___ TEXT SHOWN ___

Tuesday, May 5, 2026

A Home For Us

 John 14: 1-14  Easter 5 May 3, 2026

 

Over the next three weeks, we will be reading

a portion of John’s Gospel that is called the Farewell Discourse.

This is the last discussion, sermon, monologue, that Jesus

shares with his disciples.  This is what he says at his last supper.

 

He has already washed their feet, and Judas 

has gone out to betray Jesus to the religious leaders. He told them that he was

going away, and Jesus just told Peter that he would deny him

three times before the cock crowed.

This would be the last time he and his disciples would talk.

 

And then Jesus starts his farewell discourse in Chapter 14.

“Do not let your hearts be troubled.

In my Father’s house there are many dwelling places.”

 

This has been read countless times at funerals.

It’s used as a metaphor for heaven.

Basically telling people there is plenty of room for their

loved ones in God’s house. I have used it many times.

I believe that fact. It’s very comforting.

 

But is that what Jesus is actually telling them with this?

Is this what the disciples were worried about?

Were they worried about going to heaven?

Or were they worried about more immediate things?

 

They have left their own families and followed Jesus.

The disciples had made their home in Jesus, following

him around and doing ministry with him

and now he was talking about leaving them and going

where they couldn’t follow any more.

It seems like they were more worried about their

present life than their eventual death.

After Jesus left them, where would they find home again?


I think that longing to go back home is true for

a lot of people. A place where you belong and are comfortable.

That home with a capital “H”.

 

I found a lot of profound quotes about Home 

while I was writing this, some by Maya Angelou, 

William Shakespeare, Emily Dickenson. 

But the best one for me was from one of the series

of the children’s book that came out about 20 years ago

by an author who called himself Lemony Snickett. He wrote:

 

“One's home is like a delicious piece of pie you order

in a restaurant on a country road one cozy evening –

the best piece of pie you have ever eaten in your life –

and you can never find again. “

 

I’ve had that longing for home. Especially when I was young.

I think that’s true for a lot of people at that age.

I was born in Queens New York in a town

called Woodhaven. It was where my great grandparents

settled after they moved from Eastern Europe.

When I was a kid, milk was still delivered to people’s porches

there were parks and libraries and stores.

One of my second cousins owned the bar around the corner.

My great uncle lived a few streets over, our church was on the corner.

Walking along the street we would always

see at least one old friend or family member.

 

That was home to me. The elevated trains

the graffiti, the stores, the people, the whole thing.

 

But when I was eight, my father was transferred

and I was wrenched out of New York and moved

to Houston and I hated it.

I promised at eight years old while sitting on the

swings at our new apartment complex in Houston

that I would live in New York again one day.

  

I spent the next 20 years feeling out of place and not fitting in,

wherever my family was, Houston, then San Francisco,

and then 20 years later, I finally did it.

I moved back to New York.

And one of the first things I did was go back to Woodhaven.

 

It pretty much looked the same.

___

— THE EXERCISE —
Carry on the sermon about finding home, picking up right after its final sentence, "It pretty much looked the same." The listing that comes next is separate material with no tie to the sermon.

___ GIVEN DATA ___

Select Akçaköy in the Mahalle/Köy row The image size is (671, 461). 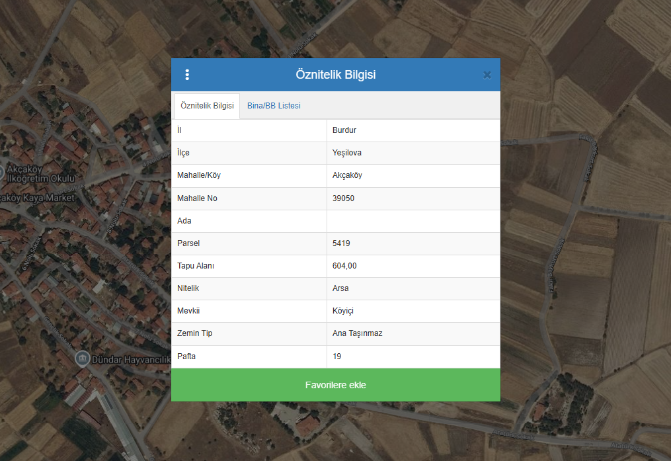click(x=347, y=175)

___

— TASK RESULT —
There were all of the same buildings, restaurants,

some of the same graffiti was there,

my elementary school, the five and dime store was still there.

The house was still there.--There were some changes,

but it mostly looked like the same place I had grown up in.

But it wasn’t the same at all.

 

And I went our family’s favorite pizza place

that we had eaten in 20 years ago,

and as I was sitting there eating this great pizza,

I realized that Woodhaven was not my home anymore.

The people I knew had moved on and I had moved on.

It just wasn’t the same.

It was not the enchanted place I remembered

The best I could do was visit and be a visitor.

 

It was not my home anymore.

But if Woodhaven was not my home, then where was my home?

For a while after that I was feeling really lost.

 

Maybe some of you can relate to that

A lot of people have longings to go home.

Whether it is a place, or a time, or a sensibility.

We have the need to go back to a place that we can call home.

 

This was probably more the fear of the disciples,

not dying, not going to heaven.

They had left their homes and found their home in Jesus.

and now that home was being wretched out of their hands.

Where were they supposed to go?

 

Sensing this, Jesus tells them that line. About Home.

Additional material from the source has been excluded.